Please count the lines of the material below that contain the string "screenshot", treating uppercase and lowercase as different, and reply with that number alone.

----------

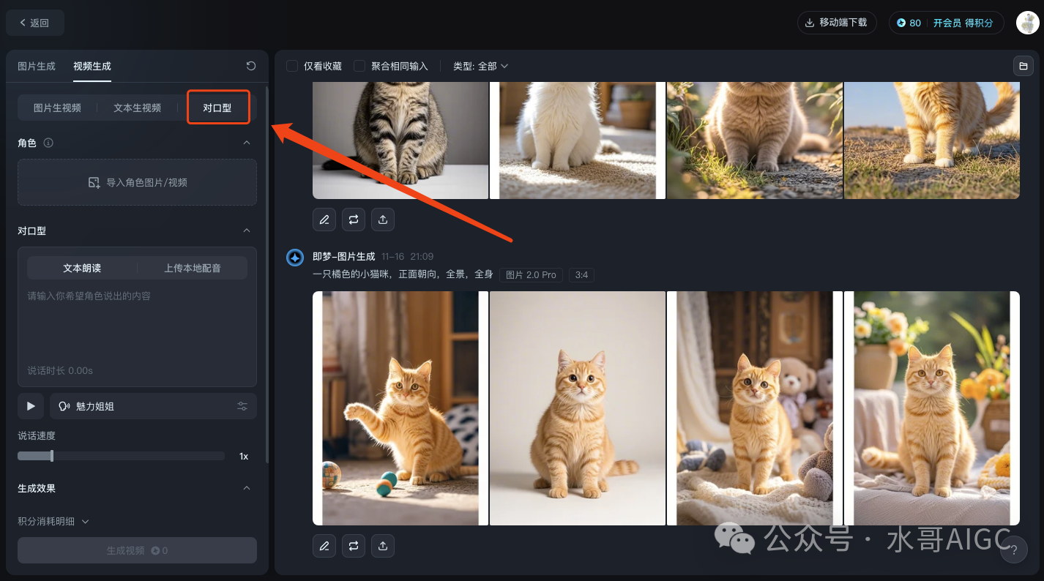Viewport: 1044px width, 581px height.
Task: Open the help question mark button
Action: [1013, 550]
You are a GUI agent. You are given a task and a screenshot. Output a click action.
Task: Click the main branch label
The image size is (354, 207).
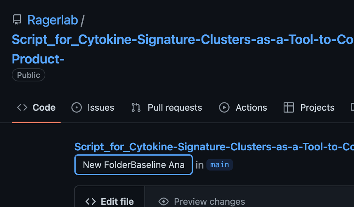pos(219,165)
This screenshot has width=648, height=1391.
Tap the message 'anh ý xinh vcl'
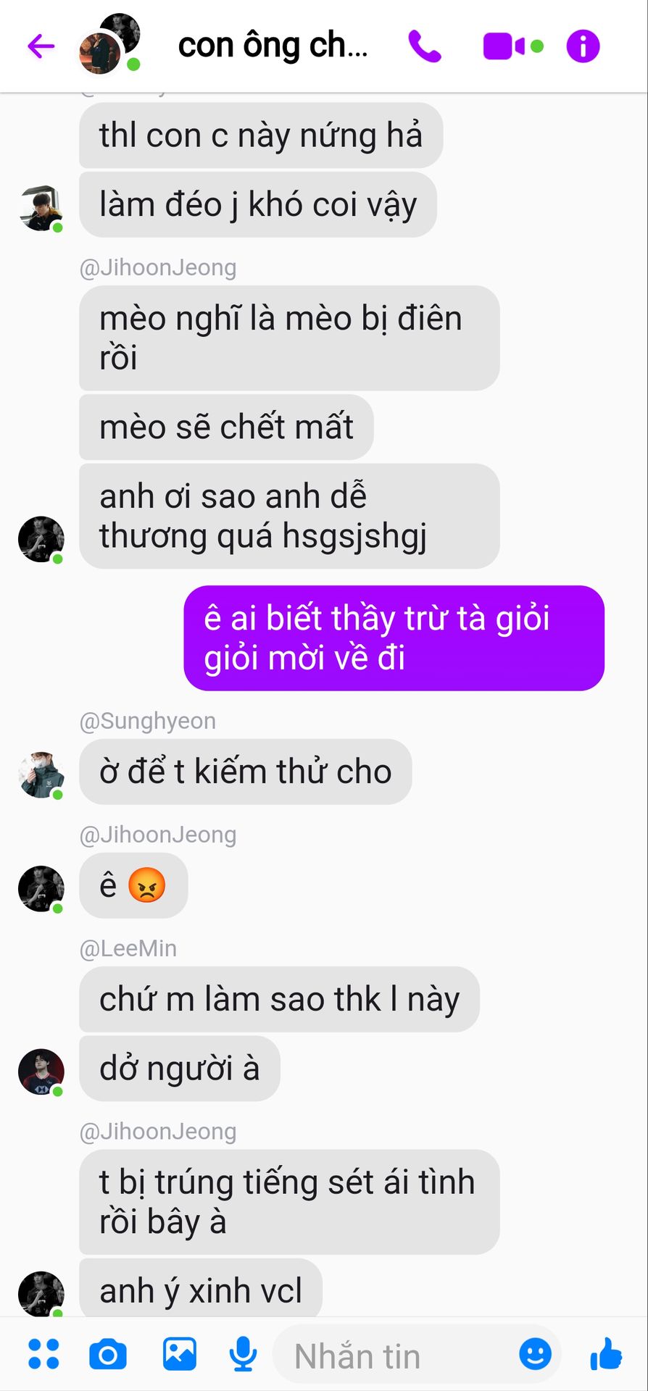(201, 1290)
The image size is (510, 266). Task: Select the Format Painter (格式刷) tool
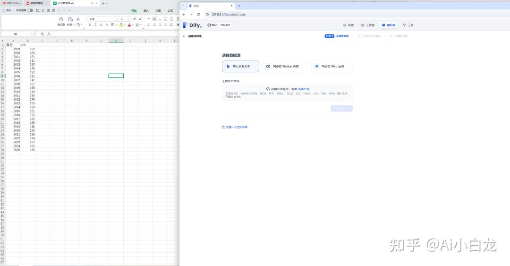(61, 22)
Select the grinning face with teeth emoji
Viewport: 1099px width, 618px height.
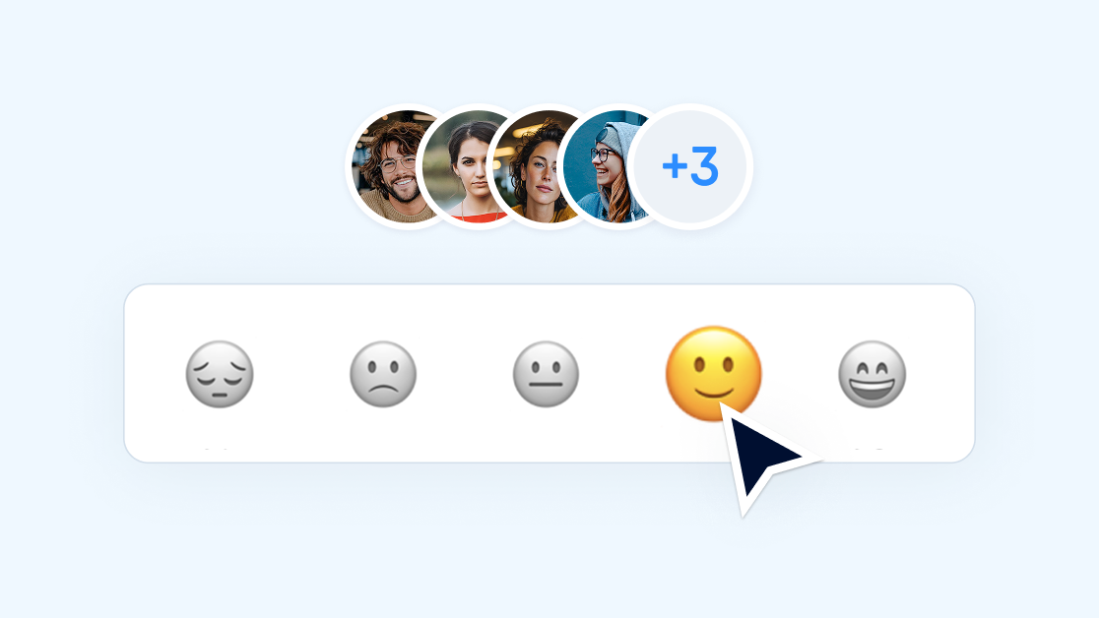tap(872, 374)
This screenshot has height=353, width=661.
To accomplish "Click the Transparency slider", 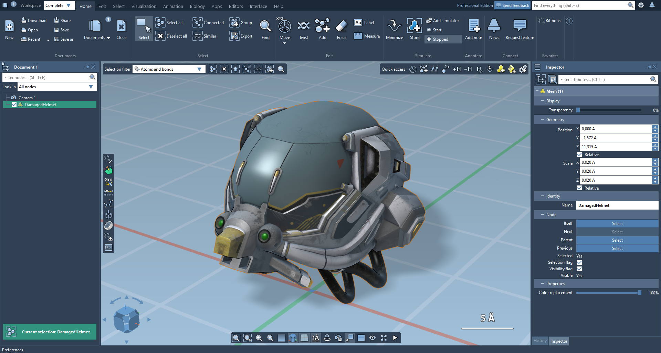I will pyautogui.click(x=609, y=110).
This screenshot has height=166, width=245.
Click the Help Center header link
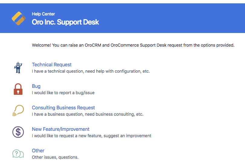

----------

Response for this exercise: 4